Tuanku Imam Bonjol |
Langkah yang dilakukan Belanda kemudian mengeluarkan sebuah pengumuman pada tahun 1833. Pengumuman tersebut berisi mengenai tujuan kedatangan mereka ke Minangkabau yaitu untuk berdagang sekaligus menjaga keamanan dan tidak akan menguasai/menjajah tempat tersebut. Lantas mereka juga menjelaskan bahwa mereka juga membangun sekolah, jalan dengan biaya mereka, untuk kepentingan rakyat Minangkabau, sehingga rakyat diwajibkan menanam kopi dan menjualnya kepada pemerintah Belanda.
Pertempuran antara kedua belah pihak pin berlangsung dalam kurun waktu 5 tahun. Belanda berusaha menguasai benteng bonjol yang diduduki oleh pasukan dari kaum padri maupun kaum adat. Segala serangan yang dilakukan Belanda tidak sanggup menembus benteng pertahanan ini. Langkah selanjutnya Belanda kemudian mengepung benteng tersebut selama setahun, hal ini dilakukan untuk menyetop suplai senjata dan makanan pasukan yang dipimpin oleh Imam Bonjol tersebut.
Akhir Perang Padri
Sulitnya mengalahkan pasukan yang dipimpin oleh Tuanku Imam Bonjol, menciptakan belanda mengirim sebuah seruan untuk gencatan senjata. Gencatan senjata itu pun diterima oleh Imam Bonjol sesudah mempertimbangkannya dengan matang. Gencatan senjata akan dilangsungkan selama 14 hari artinya akan berkibar bendera putih selama kurun waktu tersebut. Imam Bonjol kemudian diminta untuk hadir dalam negosiasi tanpa membawa senjata apapun, tempat pelaksanaan negosiasi yaitu di Palupuh.

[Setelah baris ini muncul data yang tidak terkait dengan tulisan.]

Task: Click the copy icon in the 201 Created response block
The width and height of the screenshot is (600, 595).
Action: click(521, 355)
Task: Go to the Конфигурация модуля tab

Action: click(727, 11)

Ternyata negosiasi yang dibentuk oleh Belanda hanya tipu kecerdikan kancil untuk sanggup menangkap Tuanku Imam Bonjol. Ia kemudian berhasil ditangkap, kejadian penangkapan ini terjadi pada bulan Oktober tahun 1837. Imam Bonjol kemudian diasingkan ke beberapa tempat dalam kurun waktu tertentu, tempat tersebut mencakup Cianjur, Ambon dan Menado. Setelah diasingkan selama kurang lebih 27 tahun, dia kemudian wafat, tepatnya pada tanggal 8 November 1864.

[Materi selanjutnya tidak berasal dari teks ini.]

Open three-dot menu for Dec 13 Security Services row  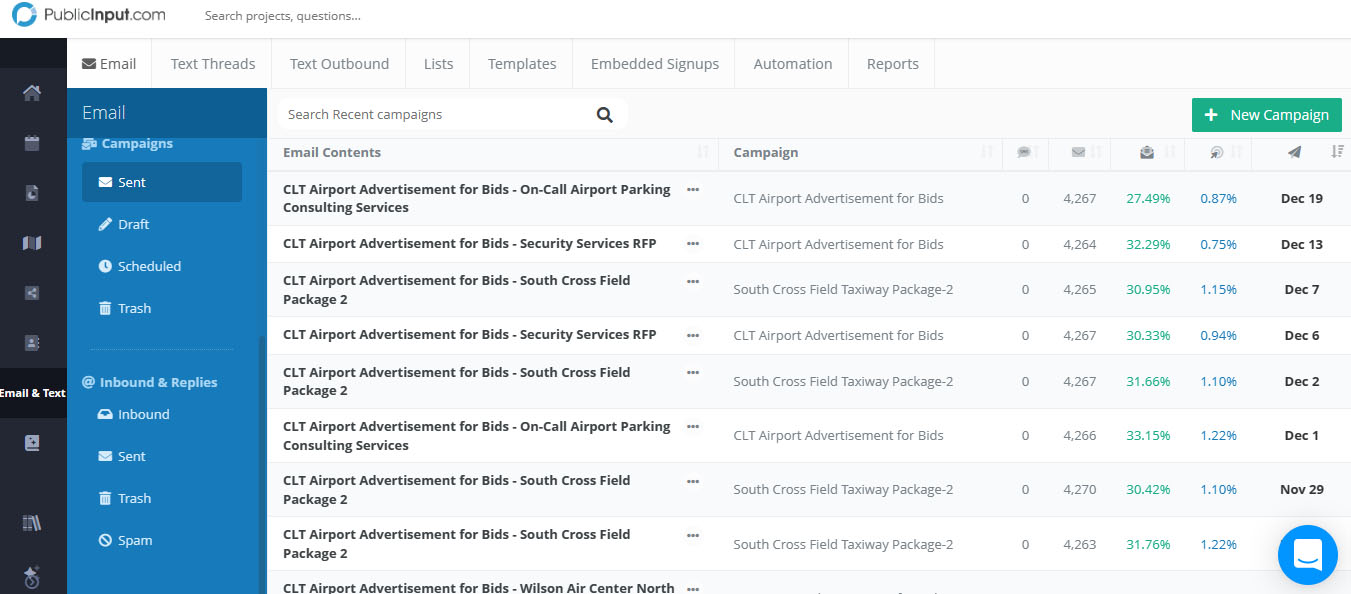(x=693, y=244)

Setelah Benteng Bonjol sanggup dikuasai oleh Belanda ternyata perlawanan rakyat Minangkabau terhadap penjajah tersebut masih terus dilakukan. Serangan yang dilakukan pada 28 Desember 1828 dipimpin oleh Tuanku Tambusai. Benteng terakhir kaum padri yang berada di dalu akhirnya sanggup dikalahkan, pasukan Padri pun mundur dan mereka pindah ke tempat Semenanjung Malaya, tepatnya Negeri Sembilan. Akibat kekalahan tersebut, perang Padri dianggap telah selesai dan berakhir dengan kemenangan oleh penjajah Belanda.

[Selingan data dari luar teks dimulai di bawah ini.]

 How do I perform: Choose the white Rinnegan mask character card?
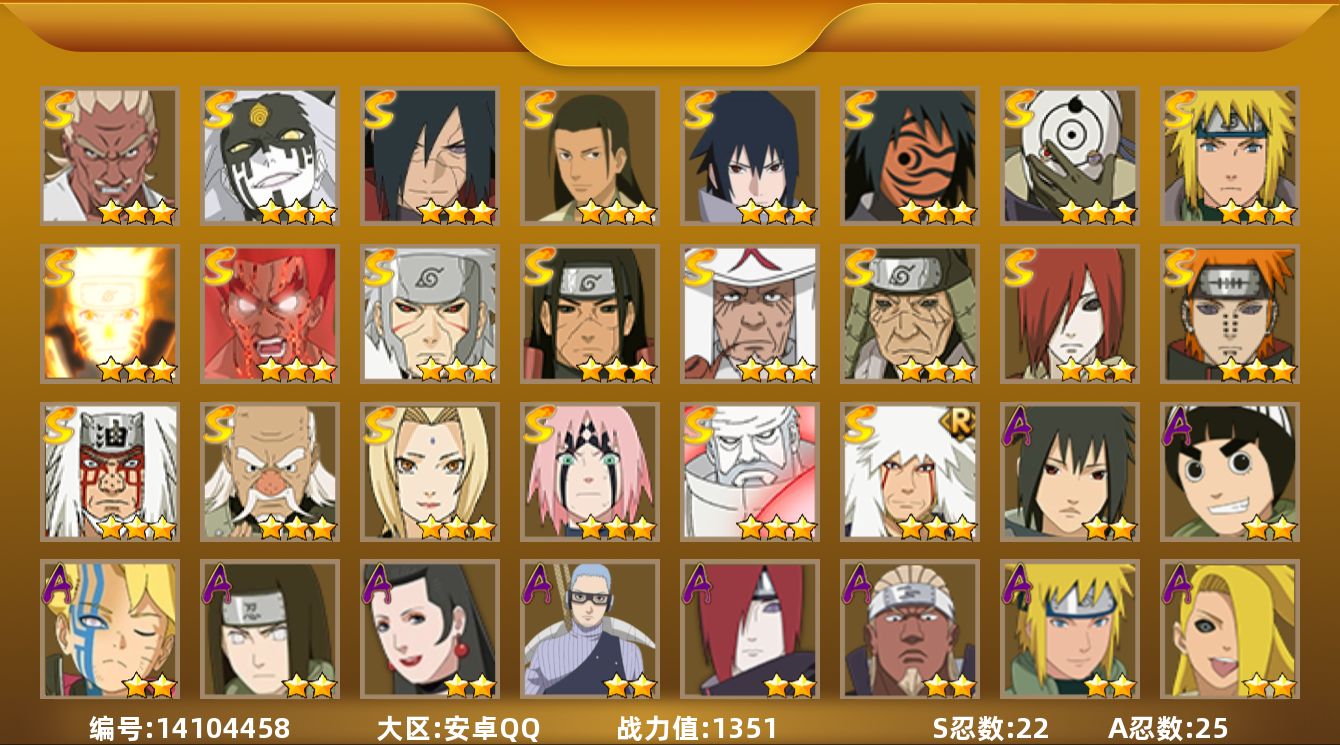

Tokoh yang berperan penting dalam Perang Padri yaitu Tuanku Iman Bojol, ia kemudian menjadi hero nasional dalam usaha mengusir penjajah di Nusantara (Indonesia ketika itu). Demikian pembahasan mengenai Sejarah Perang Padri secara lengkap dan jelas. Semoga bermanfaat bagi pembaca. Jangan lupa like dan share semoga teman-teman lain sanggup membacanya juga. Sekian, terimakasih.